>> start
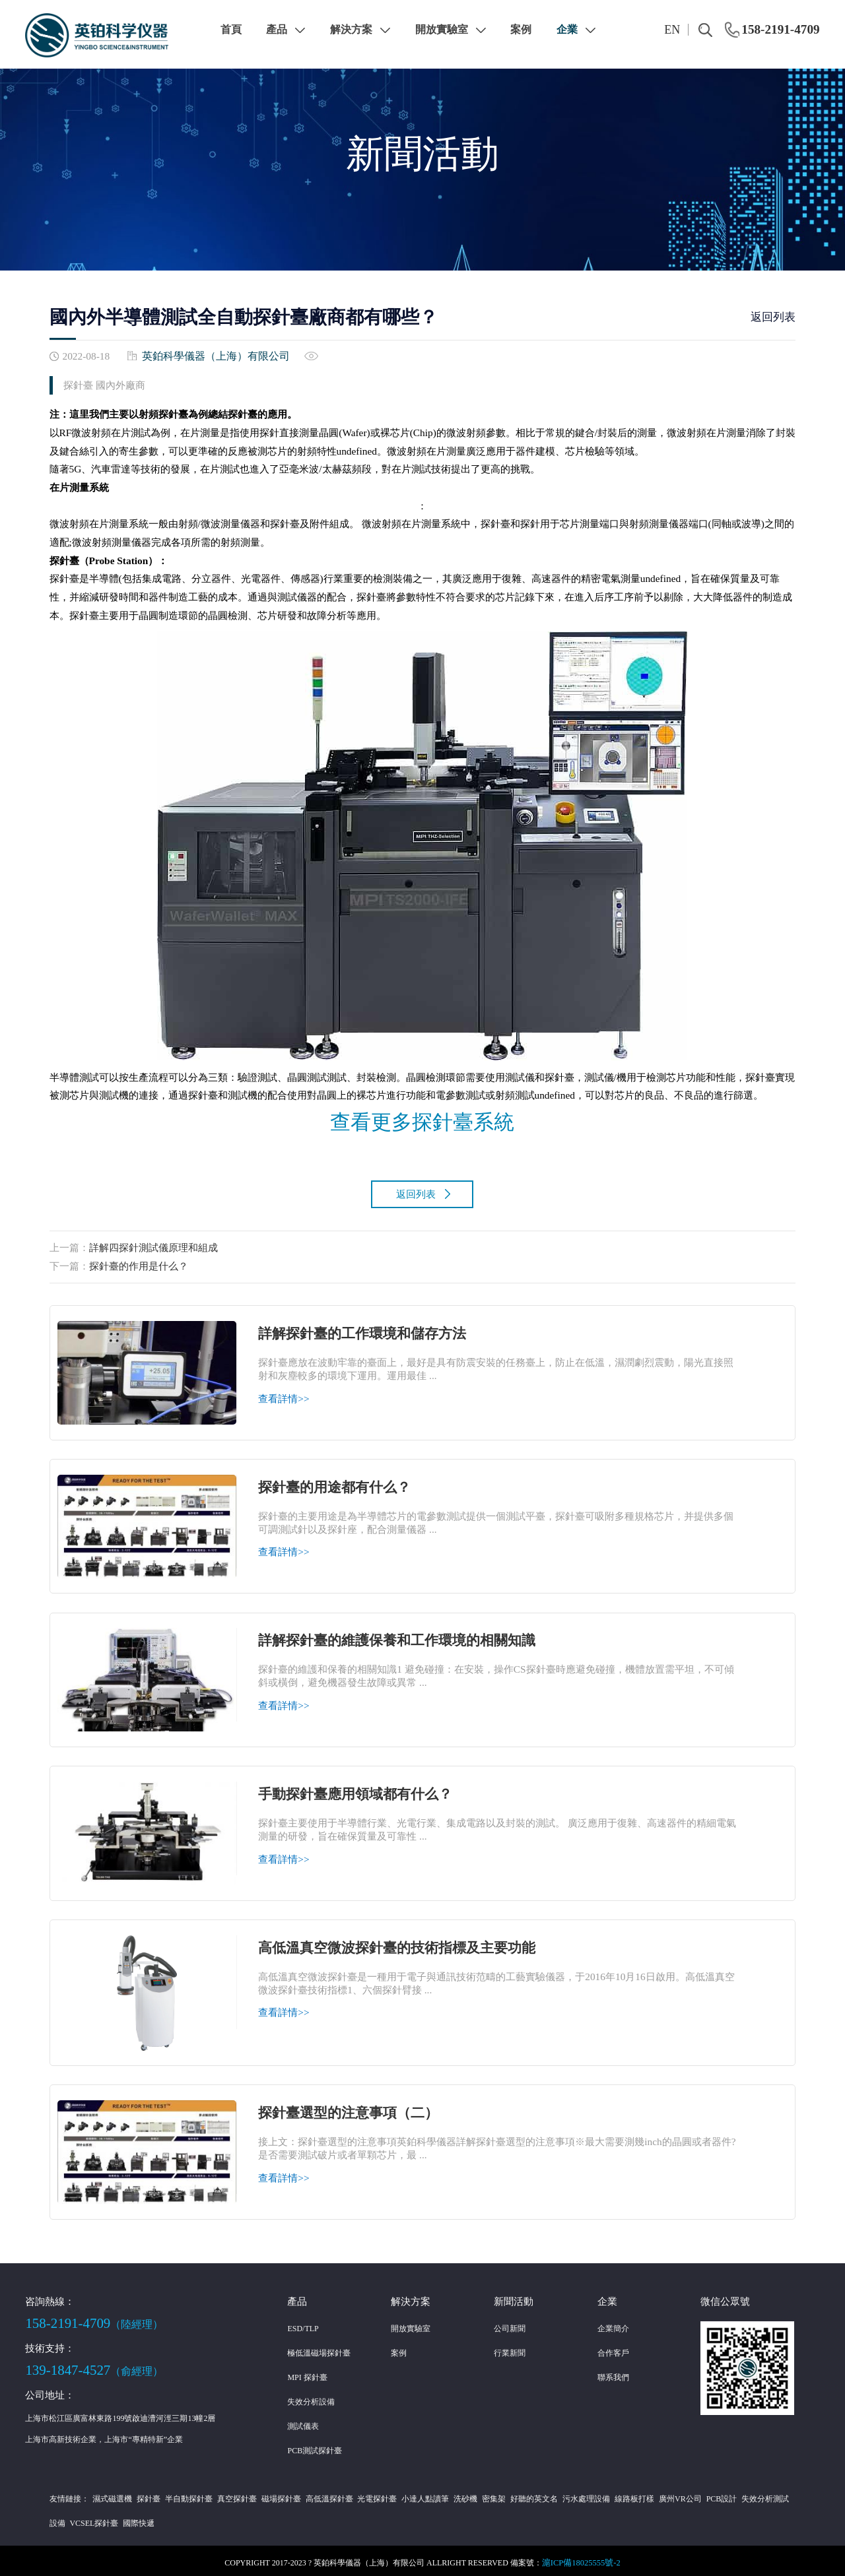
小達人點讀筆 (410, 2494)
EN (672, 29)
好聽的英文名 (512, 2494)
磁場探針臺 (271, 2494)
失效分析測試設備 (740, 2494)
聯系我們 (613, 2372)
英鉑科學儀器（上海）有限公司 (211, 355)
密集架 (474, 2494)
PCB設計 (690, 2494)
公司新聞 (509, 2324)
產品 (285, 29)
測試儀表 (303, 2421)
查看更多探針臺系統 (422, 1120)
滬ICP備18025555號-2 (581, 2558)
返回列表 (773, 317)
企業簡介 (613, 2324)
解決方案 (360, 29)
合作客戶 (613, 2348)
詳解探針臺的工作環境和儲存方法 (367, 1329)
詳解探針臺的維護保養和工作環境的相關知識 (403, 1636)
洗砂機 (447, 2494)
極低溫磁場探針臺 (319, 2348)
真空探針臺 (230, 2494)
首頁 (231, 29)
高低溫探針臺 (317, 2494)
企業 (576, 29)
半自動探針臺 (183, 2494)
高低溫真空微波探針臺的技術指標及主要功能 (403, 1943)
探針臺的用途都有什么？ (338, 1483)
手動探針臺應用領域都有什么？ (359, 1789)
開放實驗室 (450, 29)
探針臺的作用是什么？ (138, 1261)
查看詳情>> (283, 1394)
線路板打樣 (608, 2494)
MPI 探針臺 (307, 2372)
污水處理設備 (562, 2494)
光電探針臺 (364, 2494)
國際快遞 (116, 2518)
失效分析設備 (311, 2397)
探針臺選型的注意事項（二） (352, 2108)
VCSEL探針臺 (74, 2518)
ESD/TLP (302, 2324)
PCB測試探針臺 (314, 2446)
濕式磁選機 (111, 2494)
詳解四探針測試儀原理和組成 (153, 1242)
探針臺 (145, 2494)
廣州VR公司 (651, 2494)
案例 (520, 29)
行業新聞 (509, 2348)
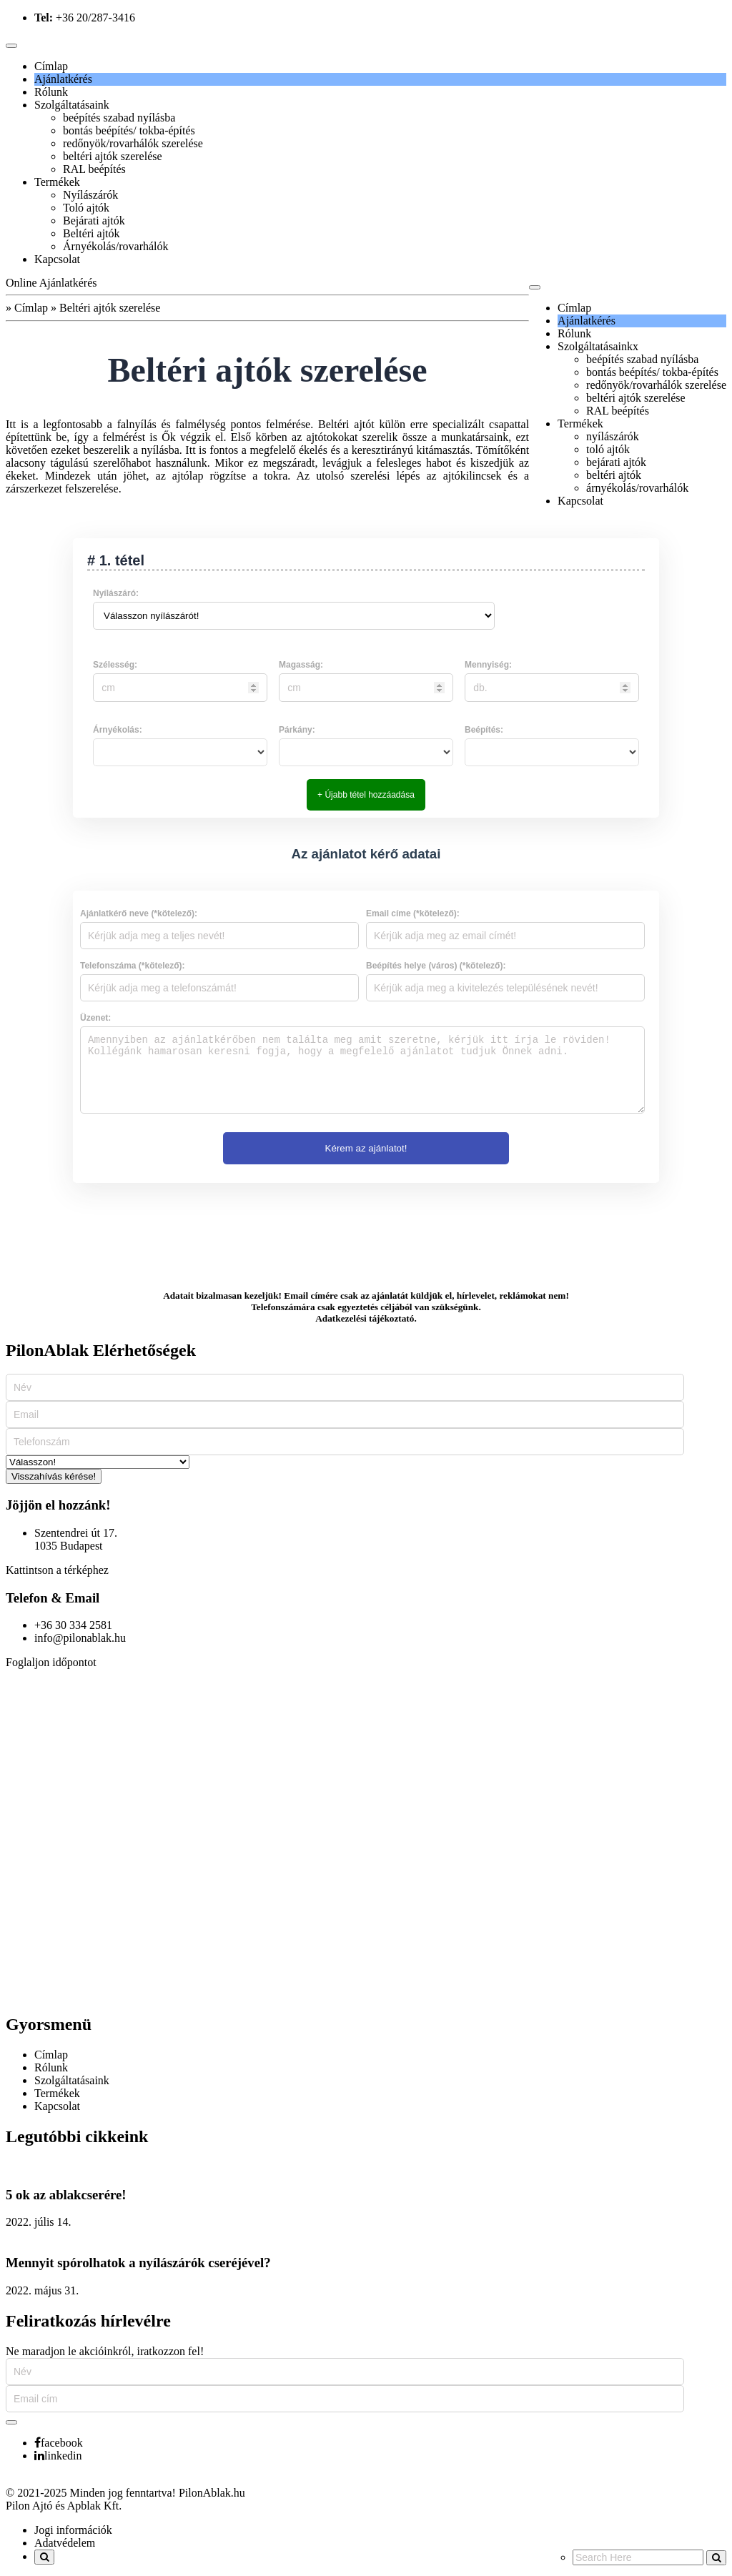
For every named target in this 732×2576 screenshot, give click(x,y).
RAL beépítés (94, 169)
>> end
What is being asked:
Rewrite every line of the data above, from the one with "合作客戶 (613, 2348)" down to the one with "行業新聞 (509, 2348)", both included. Keep each line's text and raise every coordinate number by 24.

Complete output:
合作客戶 (637, 2372)
詳解探針臺的工作環境和儲存方法 (391, 1353)
詳解探針臺的維護保養和工作環境的相關知識 (427, 1660)
洗砂機 (471, 2518)
極低溫磁場探針臺 (343, 2372)
真空探針臺 (254, 2518)
首頁 (255, 53)
高低溫探針臺 (341, 2518)
企業 (600, 53)
半自動探針臺 (207, 2518)
高低溫真空微波探針臺的技術指標及主要功能 (427, 1967)
探針臺的用途都有什么？ (362, 1507)
手動探針臺應用領域都有什么？ (383, 1813)
開放實驗室 (474, 53)
探針臺的作用是什么？ (162, 1285)
查看詳情>> (307, 1418)
線路板打樣 (632, 2518)
MPI 探針臺 (331, 2396)
污水處理設備 (586, 2518)
光電探針臺 (388, 2518)
國際快遞 (140, 2542)
失效分析設備 (335, 2421)
探針臺選型的注意事項（二） (376, 2132)
VCSEL探針臺 (98, 2542)
ESD/TLP (326, 2348)
PCB測試探針臺 (338, 2470)
濕式磁選機 (135, 2518)
詳解四探針測試儀原理和組成 (177, 1266)
探針臺 (169, 2518)
廣州VR公司 (675, 2518)
案例 (544, 53)
行業新聞 (533, 2372)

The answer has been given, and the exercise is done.